Your assignment — Retype the records in full, keeping each character as it is.

Data excerpts —
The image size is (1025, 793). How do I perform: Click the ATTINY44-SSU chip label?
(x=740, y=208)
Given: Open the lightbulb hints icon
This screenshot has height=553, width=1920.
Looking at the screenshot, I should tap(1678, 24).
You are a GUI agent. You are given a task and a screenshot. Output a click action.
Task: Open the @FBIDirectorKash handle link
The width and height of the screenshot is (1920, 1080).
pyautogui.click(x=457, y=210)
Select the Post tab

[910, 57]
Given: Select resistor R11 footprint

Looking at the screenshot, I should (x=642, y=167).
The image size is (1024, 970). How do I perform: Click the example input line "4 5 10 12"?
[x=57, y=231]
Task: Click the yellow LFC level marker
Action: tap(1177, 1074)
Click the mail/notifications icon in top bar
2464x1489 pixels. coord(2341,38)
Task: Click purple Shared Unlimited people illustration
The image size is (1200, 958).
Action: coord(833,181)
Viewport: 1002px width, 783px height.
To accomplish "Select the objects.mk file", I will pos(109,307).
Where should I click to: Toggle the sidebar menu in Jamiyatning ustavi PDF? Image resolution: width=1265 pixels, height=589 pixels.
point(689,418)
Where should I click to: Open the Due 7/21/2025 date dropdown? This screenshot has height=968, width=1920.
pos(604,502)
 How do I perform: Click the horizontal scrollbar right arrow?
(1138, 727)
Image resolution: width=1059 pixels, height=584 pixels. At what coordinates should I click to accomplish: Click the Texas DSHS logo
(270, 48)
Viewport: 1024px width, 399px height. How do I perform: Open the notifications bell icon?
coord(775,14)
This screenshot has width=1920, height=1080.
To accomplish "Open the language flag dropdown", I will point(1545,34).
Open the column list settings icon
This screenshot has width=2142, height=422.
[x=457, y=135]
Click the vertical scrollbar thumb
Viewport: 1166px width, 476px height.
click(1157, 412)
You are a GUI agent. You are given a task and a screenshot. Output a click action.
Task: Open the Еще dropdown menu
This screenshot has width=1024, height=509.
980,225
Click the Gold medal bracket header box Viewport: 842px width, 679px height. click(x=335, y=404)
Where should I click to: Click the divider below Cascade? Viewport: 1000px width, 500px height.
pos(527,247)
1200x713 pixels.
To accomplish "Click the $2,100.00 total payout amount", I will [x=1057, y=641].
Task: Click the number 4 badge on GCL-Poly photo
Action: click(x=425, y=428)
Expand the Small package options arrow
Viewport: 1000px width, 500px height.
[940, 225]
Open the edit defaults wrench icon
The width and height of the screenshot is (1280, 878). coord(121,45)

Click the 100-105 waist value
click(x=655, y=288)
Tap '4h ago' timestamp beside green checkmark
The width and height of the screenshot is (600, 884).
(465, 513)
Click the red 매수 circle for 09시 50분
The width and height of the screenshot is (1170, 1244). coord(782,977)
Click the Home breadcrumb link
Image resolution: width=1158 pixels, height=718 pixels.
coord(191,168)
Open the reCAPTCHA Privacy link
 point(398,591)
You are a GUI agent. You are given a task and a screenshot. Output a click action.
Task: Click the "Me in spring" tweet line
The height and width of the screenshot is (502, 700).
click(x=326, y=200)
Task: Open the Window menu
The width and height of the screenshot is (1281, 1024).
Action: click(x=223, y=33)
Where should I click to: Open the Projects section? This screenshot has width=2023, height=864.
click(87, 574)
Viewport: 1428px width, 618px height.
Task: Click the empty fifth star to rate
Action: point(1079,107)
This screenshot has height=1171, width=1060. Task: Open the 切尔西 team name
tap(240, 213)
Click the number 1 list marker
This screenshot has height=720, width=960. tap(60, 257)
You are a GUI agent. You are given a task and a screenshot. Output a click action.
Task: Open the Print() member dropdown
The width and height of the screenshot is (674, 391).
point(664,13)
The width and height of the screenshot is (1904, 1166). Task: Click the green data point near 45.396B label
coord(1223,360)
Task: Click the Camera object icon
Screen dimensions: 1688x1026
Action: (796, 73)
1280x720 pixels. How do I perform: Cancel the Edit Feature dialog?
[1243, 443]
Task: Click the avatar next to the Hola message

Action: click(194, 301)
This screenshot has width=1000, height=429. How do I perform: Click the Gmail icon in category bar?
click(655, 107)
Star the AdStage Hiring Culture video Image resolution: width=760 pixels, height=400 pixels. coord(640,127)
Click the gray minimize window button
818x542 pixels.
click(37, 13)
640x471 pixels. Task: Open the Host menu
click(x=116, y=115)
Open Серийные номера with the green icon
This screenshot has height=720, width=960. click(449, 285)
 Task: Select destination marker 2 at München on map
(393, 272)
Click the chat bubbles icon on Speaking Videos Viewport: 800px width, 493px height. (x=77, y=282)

Written answer —
The image size is (1025, 793). How do I perform: Click the ATTINY44-SSU chip label?
(x=740, y=208)
Given: Open the lightbulb hints icon
This screenshot has height=553, width=1920.
Looking at the screenshot, I should tap(1678, 24).
You are a GUI agent. You are given a task and a screenshot. Output a click action.
Task: Open the @FBIDirectorKash handle link
The width and height of the screenshot is (1920, 1080).
pyautogui.click(x=457, y=210)
Select the Post tab

[910, 57]
Given: Select resistor R11 footprint

Looking at the screenshot, I should (x=642, y=167).
The image size is (1024, 970). How do I perform: Click the example input line "4 5 10 12"?
[x=57, y=231]
Task: Click the yellow LFC level marker
Action: tap(1177, 1074)
Click the mail/notifications icon in top bar
2464x1489 pixels. coord(2341,38)
Task: Click purple Shared Unlimited people illustration
The image size is (1200, 958).
Action: coord(833,181)
Viewport: 1002px width, 783px height.
To accomplish "Select the objects.mk file", I will pos(109,307).
Where should I click to: Toggle the sidebar menu in Jamiyatning ustavi PDF? Image resolution: width=1265 pixels, height=589 pixels.
point(689,418)
Where should I click to: Open the Due 7/21/2025 date dropdown? This screenshot has height=968, width=1920.
pos(604,502)
 How do I perform: Click the horizontal scrollbar right arrow?
(1138, 727)
Image resolution: width=1059 pixels, height=584 pixels. At what coordinates should I click to accomplish: Click the Texas DSHS logo
(270, 48)
Viewport: 1024px width, 399px height. How do I perform: Open the notifications bell icon?
coord(775,14)
This screenshot has width=1920, height=1080.
To accomplish "Open the language flag dropdown", I will point(1545,34).
Open the column list settings icon
This screenshot has width=2142, height=422.
[x=457, y=135]
Click the vertical scrollbar thumb
Viewport: 1166px width, 476px height.
click(1157, 412)
You are a GUI agent. You are given a task and a screenshot. Output a click action.
Task: Open the Еще dropdown menu
This screenshot has width=1024, height=509.
980,225
Click the Gold medal bracket header box Viewport: 842px width, 679px height. click(x=335, y=404)
Where should I click to: Click the divider below Cascade? Viewport: 1000px width, 500px height.
pos(527,247)
1200x713 pixels.
To accomplish "Click the $2,100.00 total payout amount", I will [x=1057, y=641].
Task: Click the number 4 badge on GCL-Poly photo
Action: click(x=425, y=428)
Expand the Small package options arrow
Viewport: 1000px width, 500px height.
[940, 225]
Open the edit defaults wrench icon
The width and height of the screenshot is (1280, 878). coord(121,45)

Click the 100-105 waist value
click(x=655, y=288)
Tap '4h ago' timestamp beside green checkmark
The width and height of the screenshot is (600, 884).
(465, 513)
Click the red 매수 circle for 09시 50분
The width and height of the screenshot is (1170, 1244). coord(782,977)
Click the Home breadcrumb link
Image resolution: width=1158 pixels, height=718 pixels.
coord(191,168)
Open the reCAPTCHA Privacy link
 point(398,591)
You are a GUI agent. You are given a task and a screenshot. Output a click action.
Task: Click the "Me in spring" tweet line
The height and width of the screenshot is (502, 700).
click(x=326, y=200)
Task: Open the Window menu
The width and height of the screenshot is (1281, 1024).
Action: click(x=223, y=33)
Where should I click to: Open the Projects section? This screenshot has width=2023, height=864.
click(87, 574)
Viewport: 1428px width, 618px height.
Task: Click the empty fifth star to rate
Action: point(1079,107)
This screenshot has height=1171, width=1060. Task: Open the 切尔西 team name
tap(240, 213)
Click the number 1 list marker
This screenshot has height=720, width=960. tap(60, 257)
You are a GUI agent. You are given a task and a screenshot. Output a click action.
Task: Open the Print() member dropdown
The width and height of the screenshot is (674, 391).
point(664,13)
The width and height of the screenshot is (1904, 1166). Task: Click the green data point near 45.396B label
coord(1223,360)
Task: Click the Camera object icon
Screen dimensions: 1688x1026
Action: (796, 73)
1280x720 pixels. How do I perform: Cancel the Edit Feature dialog?
[1243, 443]
Task: Click the avatar next to the Hola message

Action: click(194, 301)
This screenshot has width=1000, height=429. How do I perform: Click the Gmail icon in category bar?
click(655, 107)
Star the AdStage Hiring Culture video Image resolution: width=760 pixels, height=400 pixels. coord(640,127)
Click the gray minimize window button
818x542 pixels.
click(37, 13)
640x471 pixels. Task: Open the Host menu
click(x=116, y=115)
Open Серийные номера with the green icon
This screenshot has height=720, width=960. click(449, 285)
 Task: Select destination marker 2 at München on map
(393, 272)
Click the chat bubbles icon on Speaking Videos Viewport: 800px width, 493px height. (x=77, y=282)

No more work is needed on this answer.